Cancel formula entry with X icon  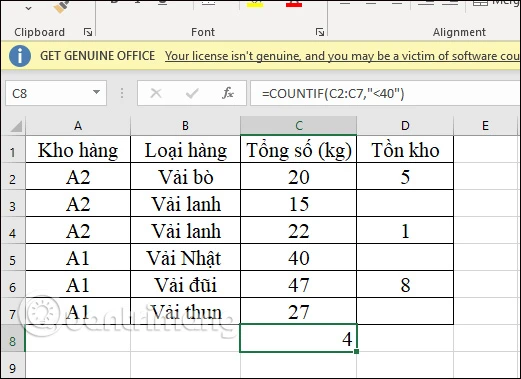pyautogui.click(x=156, y=93)
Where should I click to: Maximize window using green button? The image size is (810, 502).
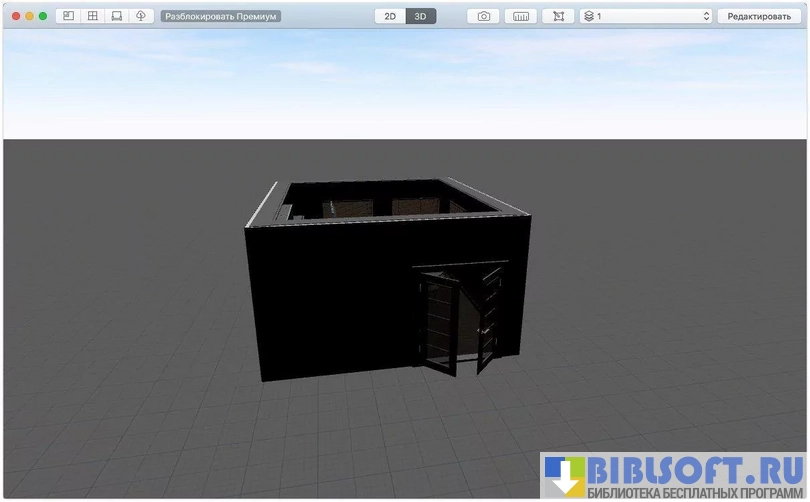point(43,17)
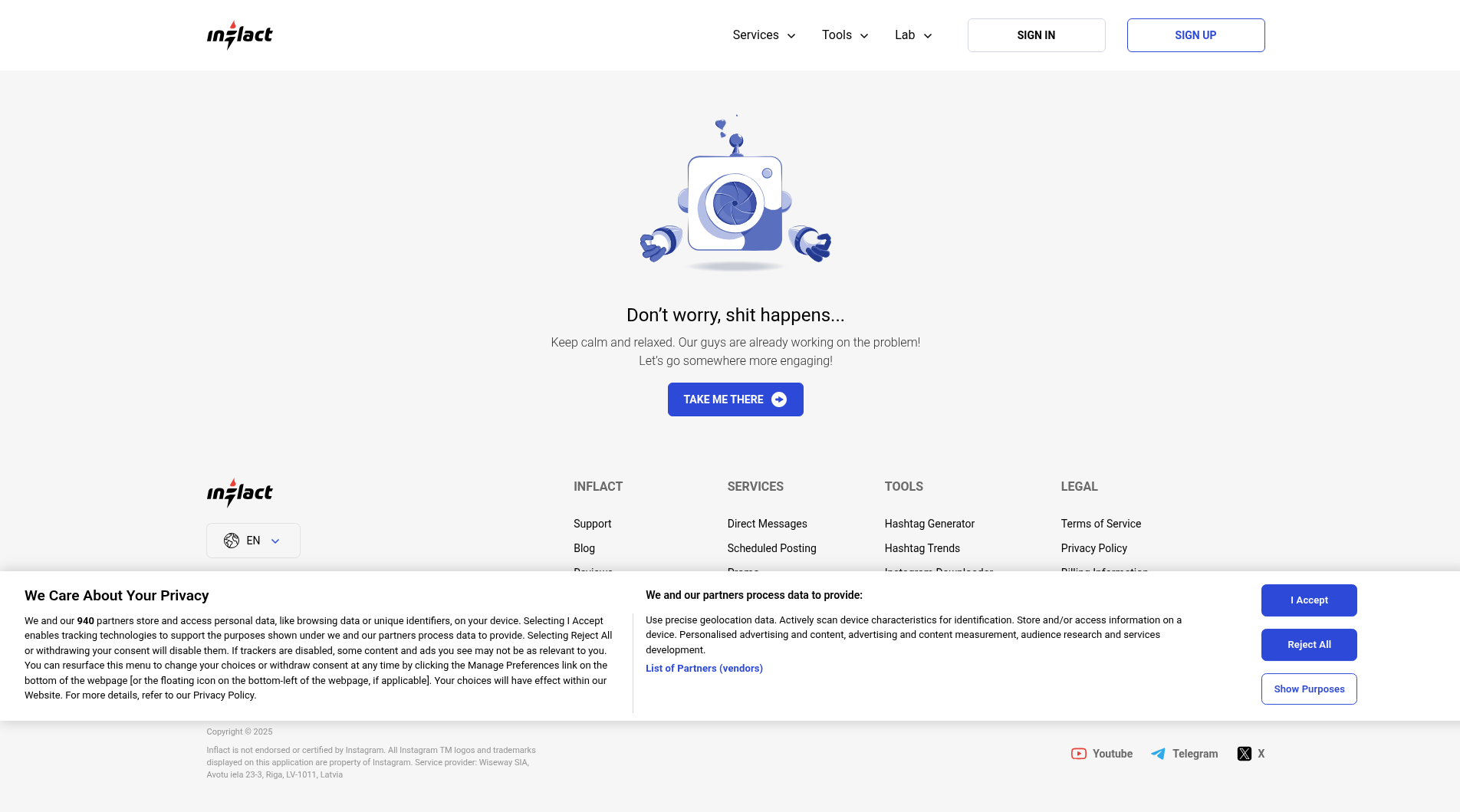The width and height of the screenshot is (1460, 812).
Task: Open the X social icon link
Action: click(x=1244, y=754)
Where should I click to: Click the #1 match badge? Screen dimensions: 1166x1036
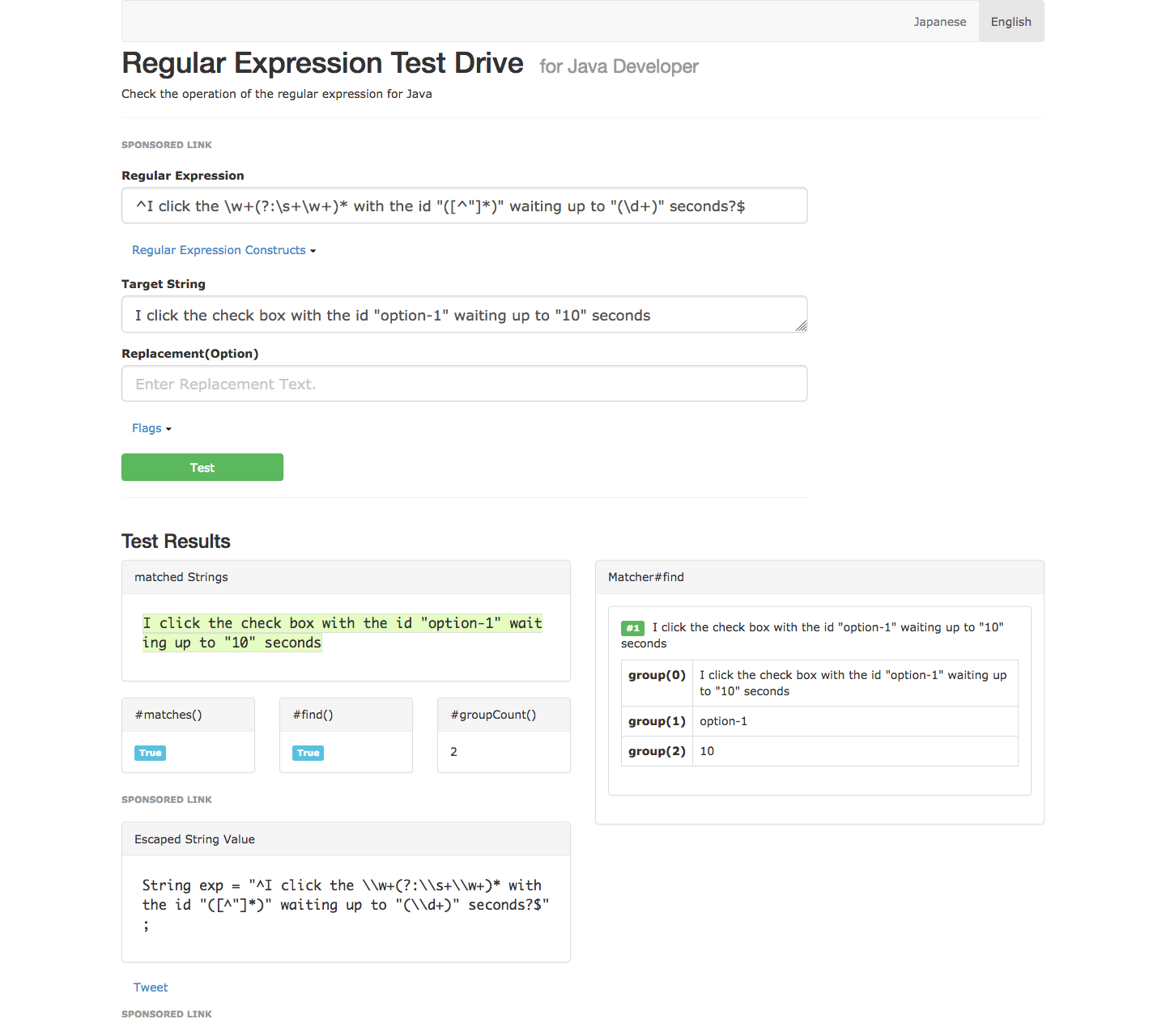click(x=632, y=628)
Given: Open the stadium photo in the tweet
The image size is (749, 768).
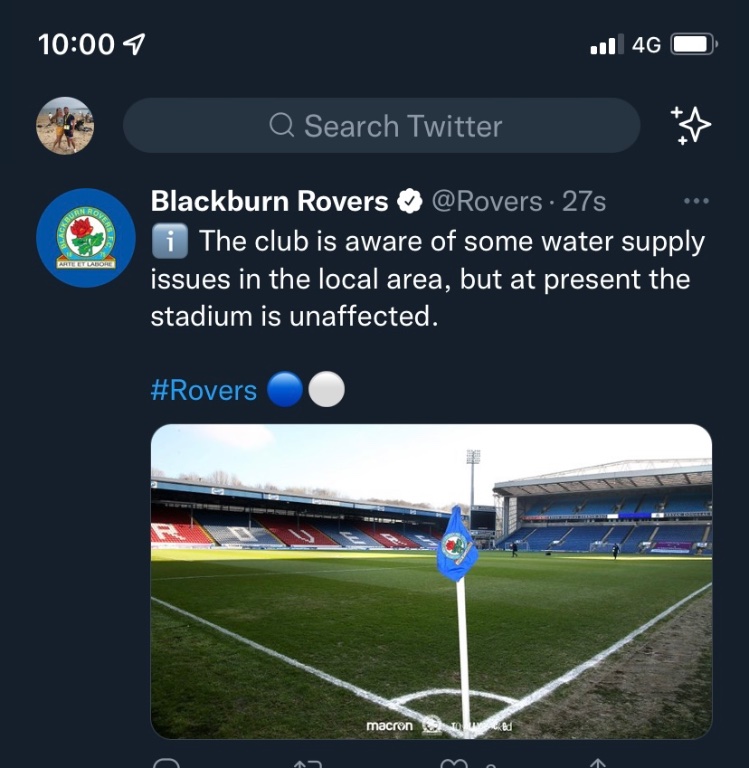Looking at the screenshot, I should [x=431, y=581].
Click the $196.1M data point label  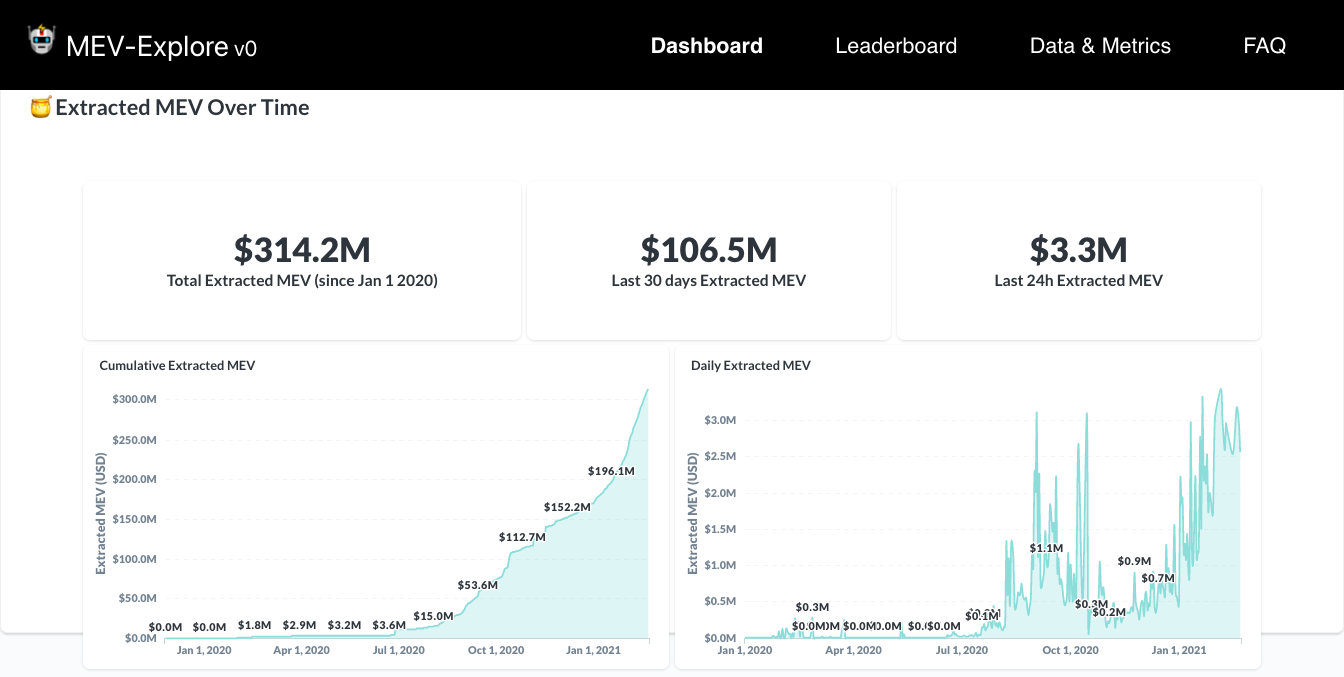point(611,471)
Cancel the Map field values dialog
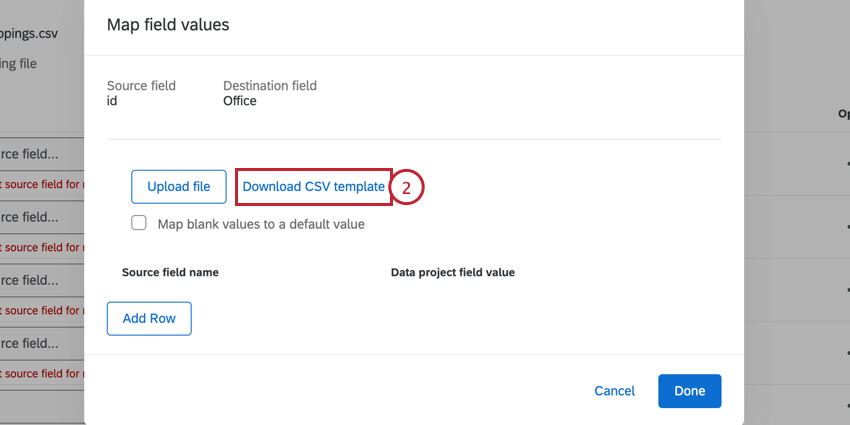Viewport: 850px width, 425px height. (x=614, y=391)
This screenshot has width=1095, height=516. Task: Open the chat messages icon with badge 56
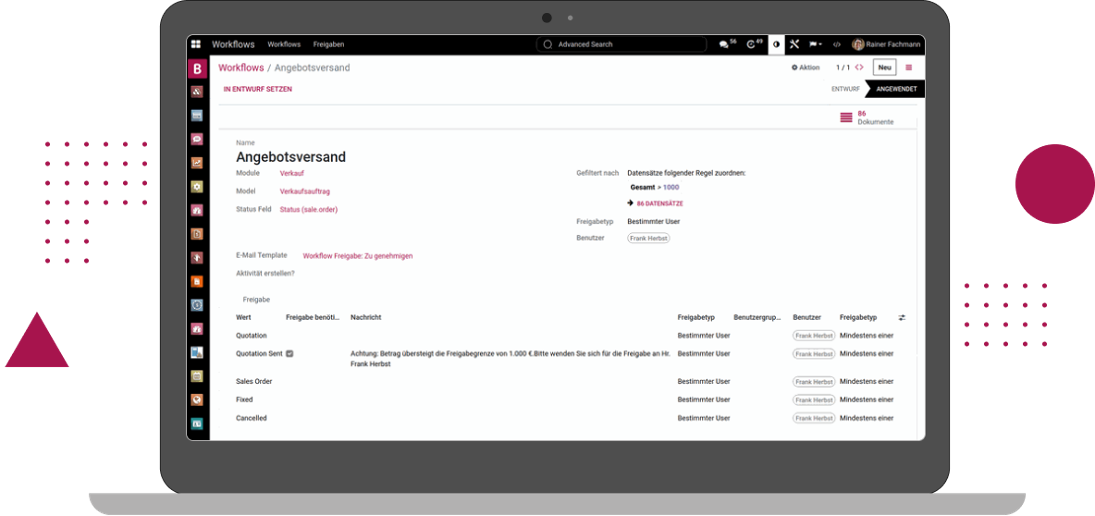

> _What you have to do_
Copy the stretch from the line containing "Where should I click to: Maximize" through the line containing "click(x=632, y=628)", swapping "Where should I click to" for "Where do I click to" and leaving everything else as it is. Omit the pictures.

> _Result for this task_
Where do I click to: Maximize window using green button? The image size is (810, 502).
point(43,17)
The width and height of the screenshot is (1460, 812).
Task: Open the X social icon link
Action: click(x=1244, y=754)
Where do I click to: Click the #1 match badge? Screen dimensions: 1166x1036
click(x=632, y=628)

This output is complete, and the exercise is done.